START

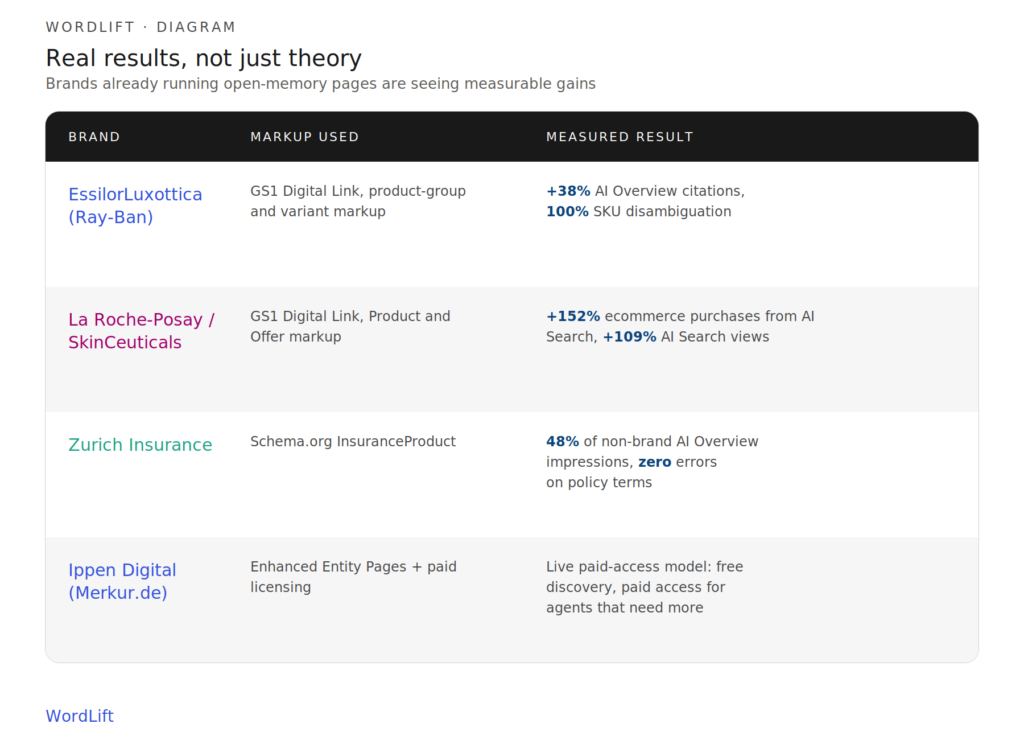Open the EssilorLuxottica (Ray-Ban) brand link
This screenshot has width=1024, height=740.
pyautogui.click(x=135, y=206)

END
START

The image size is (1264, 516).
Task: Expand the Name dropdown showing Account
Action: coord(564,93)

END

▸ **Written problem**
Copy word for word the lines starting at the line that contains "The image size is (1264, 516)." and ending at the line that contains "Action: coord(564,93)", including both of those lines.

▸ **Final result**
The image size is (1264, 516).
Task: Expand the Name dropdown showing Account
Action: coord(564,93)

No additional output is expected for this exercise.